Correntes de direita surgidas na década de 10
Dessa década são o Partido Novo (2011), o MBL (2014) e o Livres (2016).
Comecemos
pelo mais velho. O Novo foi a primeira iniciativa político-partidária
do antipetismo. Assim, não é de admirar que estivesse coalhado de
futuros apoiadores de Bolsonaro: era a única opção que se apresentava
como antissistema então. Apesar de a base de apoiadores ser grande, a de
financiadores iniciais era centralizada. Os financiadores eram do Itaú
Unibanco. Podemos dizer que é um partido de banqueiros monopolistas que
contou com adesão ampla.
O
MBL (2014) brotou do meio olavete e tinha o fito de liderar
manifestações de massas para tirar o PT da presidência. Ao contrário do
Novo, o MBL nasceu com o intuito de ser um movimento de massas, em vez
de uma instituição partidária. O MBL nunca se movimentou para formar um
partido próprio; em vez disso, optam por tratar partidos como
hospedeiros. Do jeito que é capilarizado e gozava de apoio antipetista, o
MBL não teria grande dificuldades para criar um partido.
O
Livres (2016) tem como seu nome de proa Fábio Ostermann. Ele foi um dos
fundadores do MBL e saiu em 2015. Diz que saiu do movimento por querer
que ele fosse institucionalizado e ganhasse transparência. Talvez
possamos descrever o Livres como o resultado de um racha no MBL, com
Renan Santos ficando e Ostermann criando um movimento novo. Ao contrário
do MBL, o Livres não tinha tanta facilidade para regularizar um
partido. Assim, optaram por um acordo com o coronel dono do PSL para
fazerem da sigla a sua casa.
Destaco,
porém, que o Livres plantou uma tremenda confusão filosófica na praça.

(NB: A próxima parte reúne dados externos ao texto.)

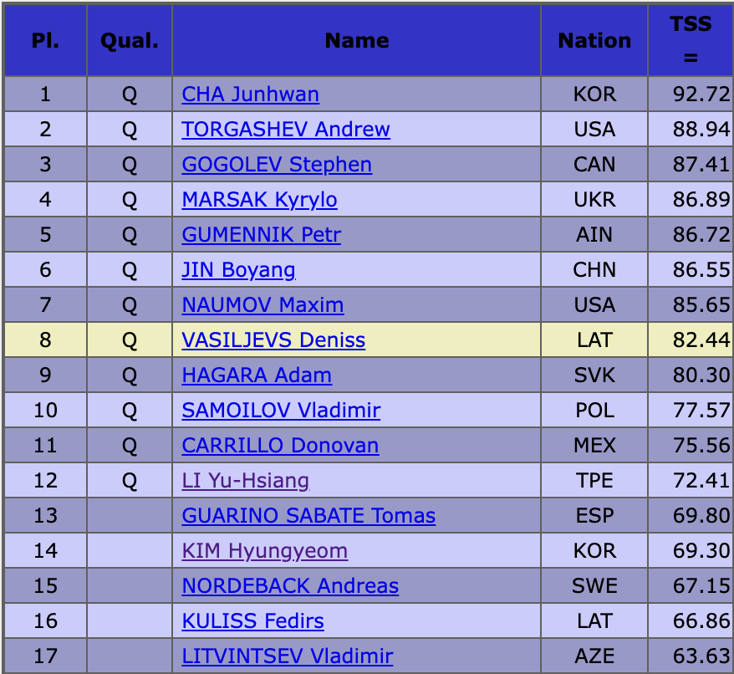Image resolution: width=734 pixels, height=674 pixels.
Task: Click the TORGASHEV Andrew name link
Action: (286, 130)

Seu slogan é “liberal por inteiro”. Isso deveria significar “liberal na
economia e nos costumes”, como se a face política do liberalismo
político não fosse a base, e não houvesse “liberalismo político”. Então
se o sujeito sabe fazer conta e é a favor de bundalelê, é liberal, mesmo
que seja contra a liberdade de expressão e defenda a centralização do
poder de decidir o que é Verdade nas mãos das agências de checagem. Uma
barbaridade.
Uma
barbaridade que é tendência na direita aceita pela mídia tradicional e
que tende a torná-la indiscernível da “ex-querda” identitária.
Nesse sumário, faltou um racha importante ocorrido dentro do olavismo, que fica para a próxima.